Adapting and empowering
PPC II is a full-time on site training course at the Law Society that runs from April-July, where trainee solicitors return to Blackhall Place after a year of in-office training. The new structure provides all the benefits of our traditional face-to-face tuition and a sense of connected learning within the Zoom classroom.
“PPC II has been adapted for online delivery with an emphasis on usability, mobile friendliness and peer-to-peer engagement. The programme is designed to empower trainees, and provide access to lectures and course materials remotely to be consumed at their own pace,” explained Mr Kennedy.
“However, delivering online education is nothing new to the Law Society. In 2016 the Law Society became the first professional educator in Europe to receive the ‘Apple Distinguished School’ award, and was recently reaccredited until 2021. The PPC II online structure is building on this foundation.”
“We are utilising technology to do more than simply mimic standard lecture delivery.” said Mr Kennedy. “We are particularly focused on how to minimise the risks identified in taking an online course which include – isolation, unfamiliarity with technology and disengagement due to ineffective e-resources and instruction.”
Trainee solicitor Tara O’Donoghue explains how the Law Society is facilitating PPC II societal groups and encouraging engagement, “The Law Society has always provided funding for societies during PPC courses and this hasn’t changed through Covid-19. We are delighted to receive support in setting up an online PPCII Sign Language course, which allows participation in specifically tailored sign language classes for consultation with deaf clients in a legal setting.”
“It is providing us with an opportunity to reassess our communication skills during online consultations which will become increasingly the norm when meeting clients following our return to office after our PPCII exams,” she added.
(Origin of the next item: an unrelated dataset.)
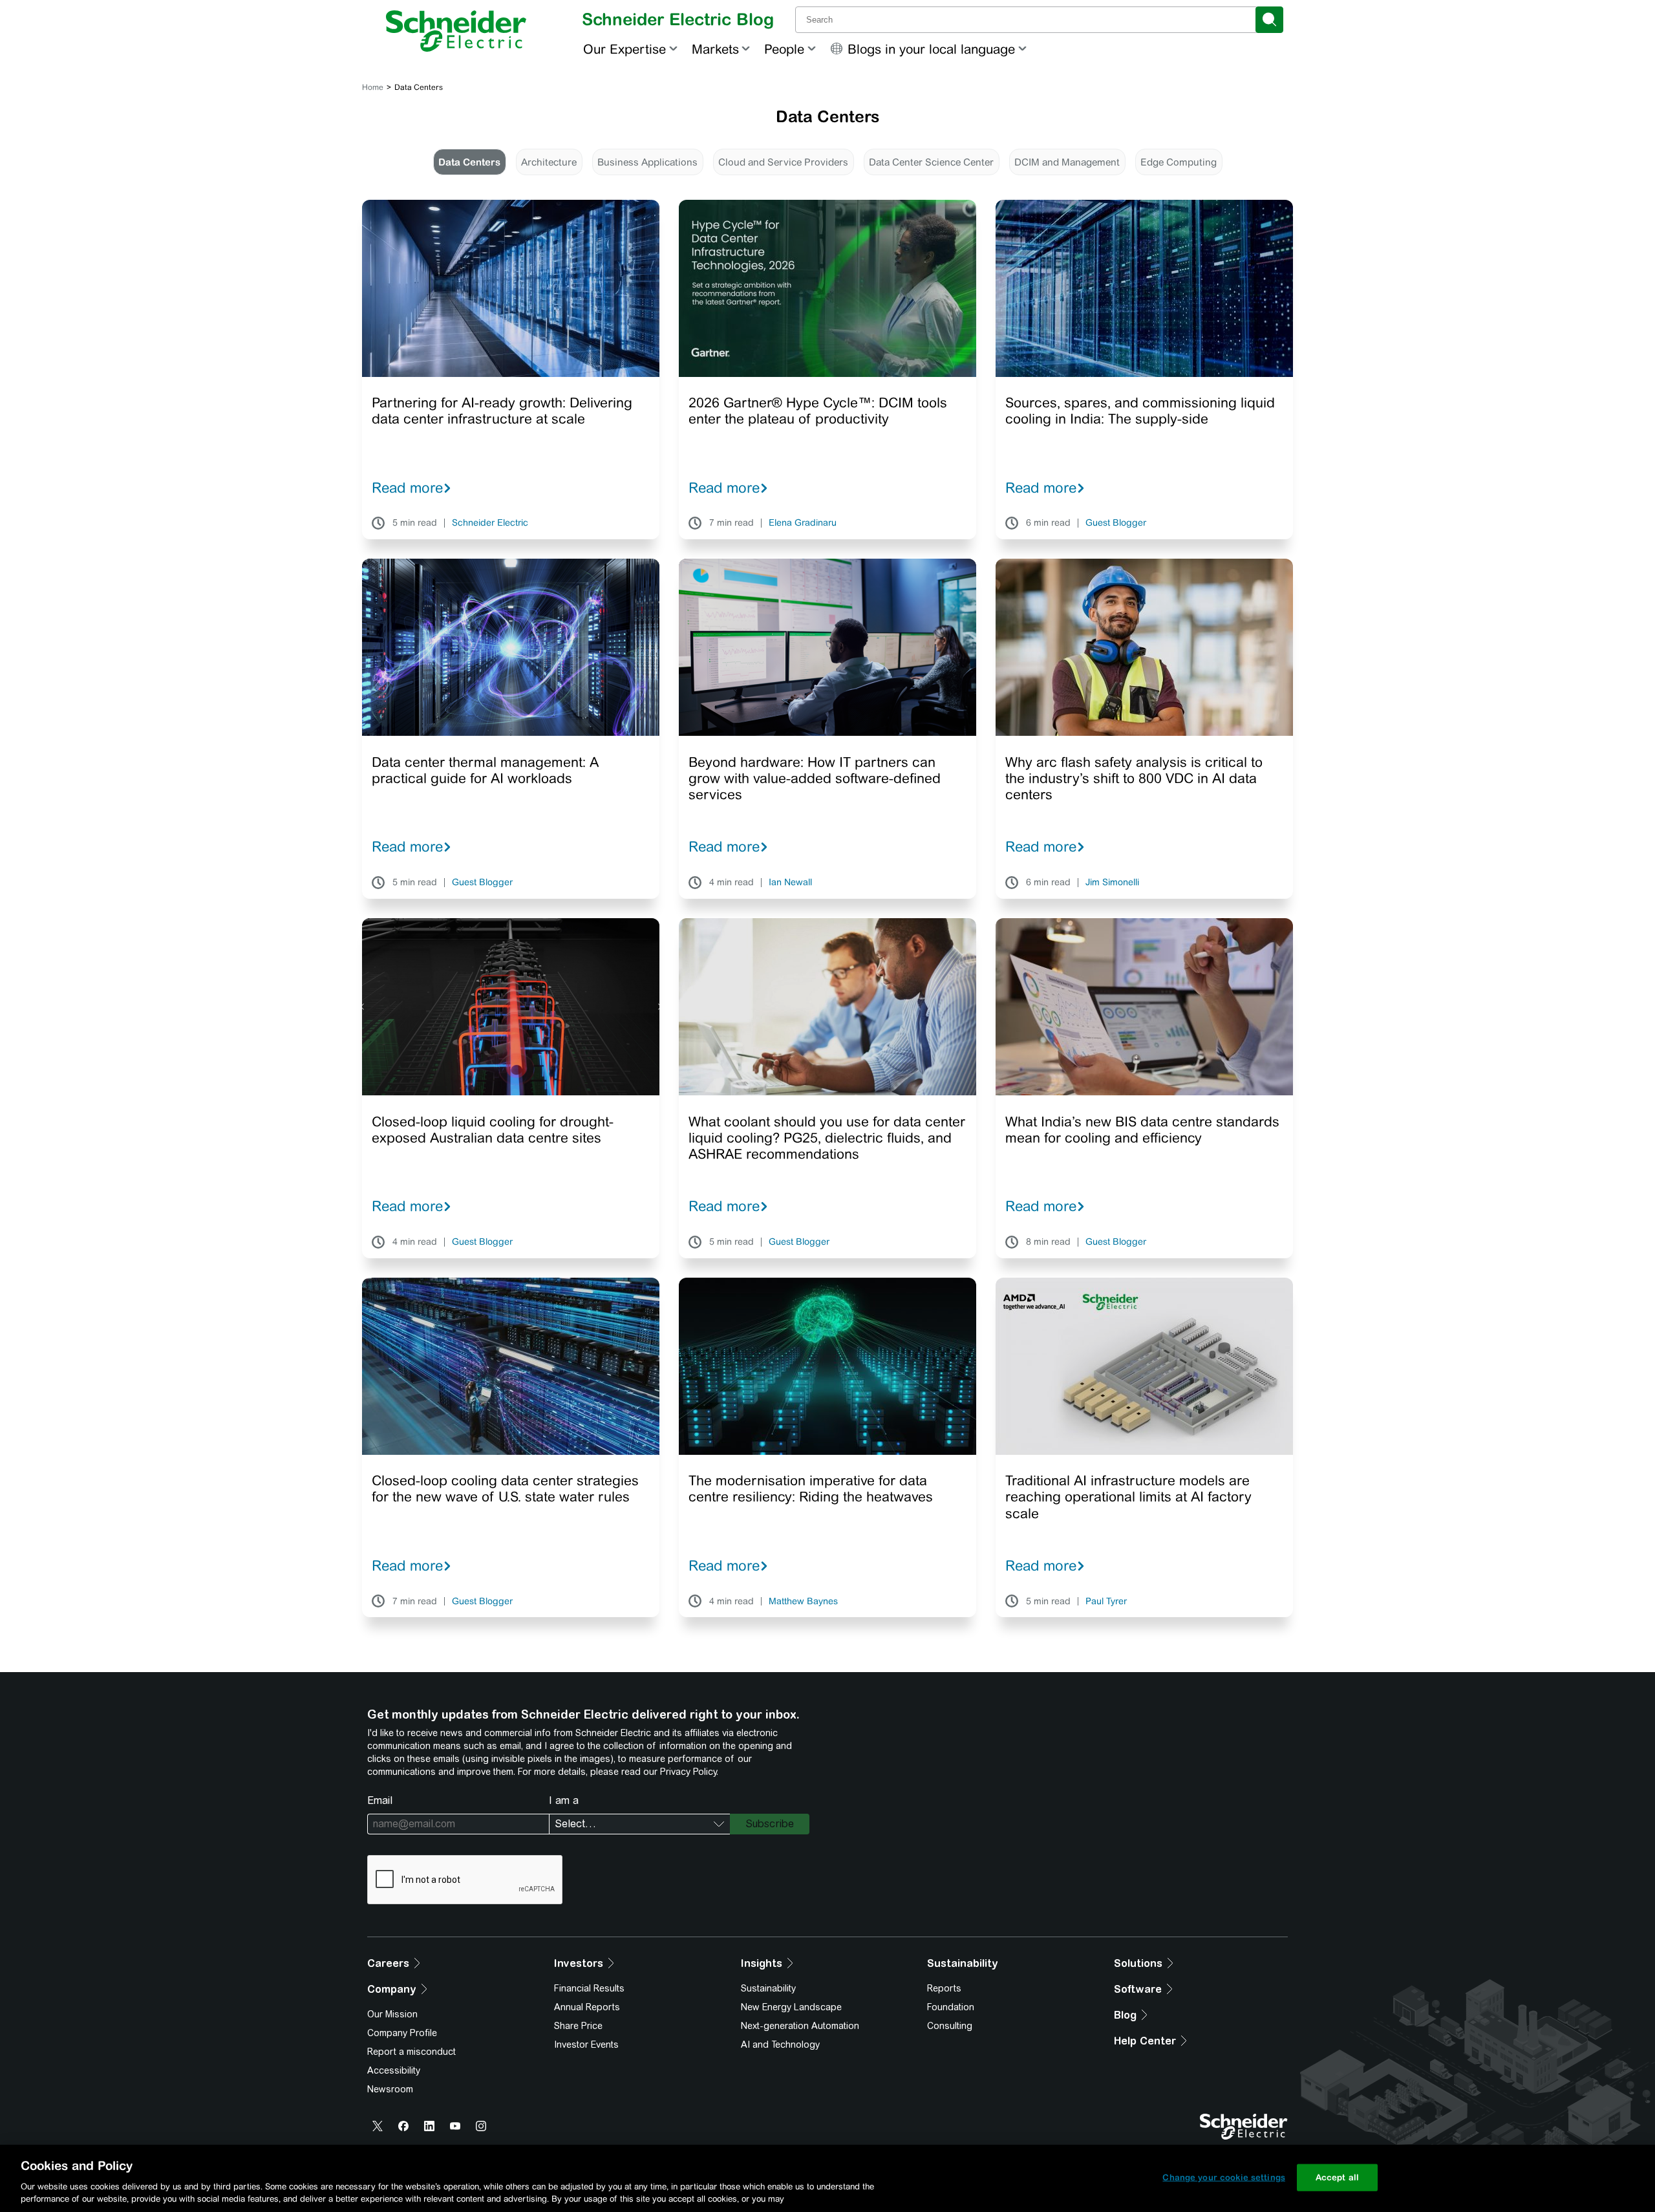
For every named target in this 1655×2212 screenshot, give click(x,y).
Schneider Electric (490, 523)
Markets (715, 48)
Supporting positive mental wellbeing
“While we are using technology to meet the educational and extra-curricular needs of our trainees, we are also mindful of protecting their personal health and wellbeing,” said Mr Kennedy.
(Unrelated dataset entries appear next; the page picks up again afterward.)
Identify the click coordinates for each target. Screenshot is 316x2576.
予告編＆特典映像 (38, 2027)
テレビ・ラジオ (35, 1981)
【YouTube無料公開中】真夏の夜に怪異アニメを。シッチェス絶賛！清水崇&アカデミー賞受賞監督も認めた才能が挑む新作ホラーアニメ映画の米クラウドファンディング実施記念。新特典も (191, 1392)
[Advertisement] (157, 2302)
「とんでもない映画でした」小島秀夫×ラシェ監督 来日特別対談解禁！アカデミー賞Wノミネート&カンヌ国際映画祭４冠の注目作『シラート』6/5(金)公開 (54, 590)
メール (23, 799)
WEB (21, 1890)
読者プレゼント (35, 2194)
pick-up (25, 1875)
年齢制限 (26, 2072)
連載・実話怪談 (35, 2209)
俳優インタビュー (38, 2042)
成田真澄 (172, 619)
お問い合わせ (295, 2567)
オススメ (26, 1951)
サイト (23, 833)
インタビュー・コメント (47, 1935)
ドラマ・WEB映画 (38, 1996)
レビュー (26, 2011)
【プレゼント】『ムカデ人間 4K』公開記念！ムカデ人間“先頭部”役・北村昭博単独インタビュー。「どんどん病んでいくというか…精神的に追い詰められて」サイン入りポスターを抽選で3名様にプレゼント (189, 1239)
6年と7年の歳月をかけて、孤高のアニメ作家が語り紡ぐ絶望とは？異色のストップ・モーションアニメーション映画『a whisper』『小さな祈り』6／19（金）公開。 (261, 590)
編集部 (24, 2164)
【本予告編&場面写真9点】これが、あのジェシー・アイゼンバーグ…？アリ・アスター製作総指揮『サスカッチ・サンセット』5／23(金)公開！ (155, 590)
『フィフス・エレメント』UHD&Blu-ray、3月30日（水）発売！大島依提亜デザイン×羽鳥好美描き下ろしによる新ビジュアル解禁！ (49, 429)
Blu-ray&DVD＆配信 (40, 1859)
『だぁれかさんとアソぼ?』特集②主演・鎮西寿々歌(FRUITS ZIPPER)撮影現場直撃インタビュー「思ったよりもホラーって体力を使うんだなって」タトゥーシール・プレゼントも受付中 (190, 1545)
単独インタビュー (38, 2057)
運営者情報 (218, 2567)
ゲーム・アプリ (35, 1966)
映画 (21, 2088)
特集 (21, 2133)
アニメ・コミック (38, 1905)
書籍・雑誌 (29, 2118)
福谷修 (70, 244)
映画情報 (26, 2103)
“Throughout PPC II, the Law Society is offering Free Time Concentrated Therapy sessions, which support trainees in achieving positive mental wellbeing. The dedicated Psychological Services team provide counselling through confidential Zoom sessions in compliance with the highest of clinical, safety and GDPR standards,“ he explained.
“Shrink Me Online also provides a safe and positive platform for trainees to unlock their wellbeing through shared thoughts, ideas and engagement with the Law School community,” he added.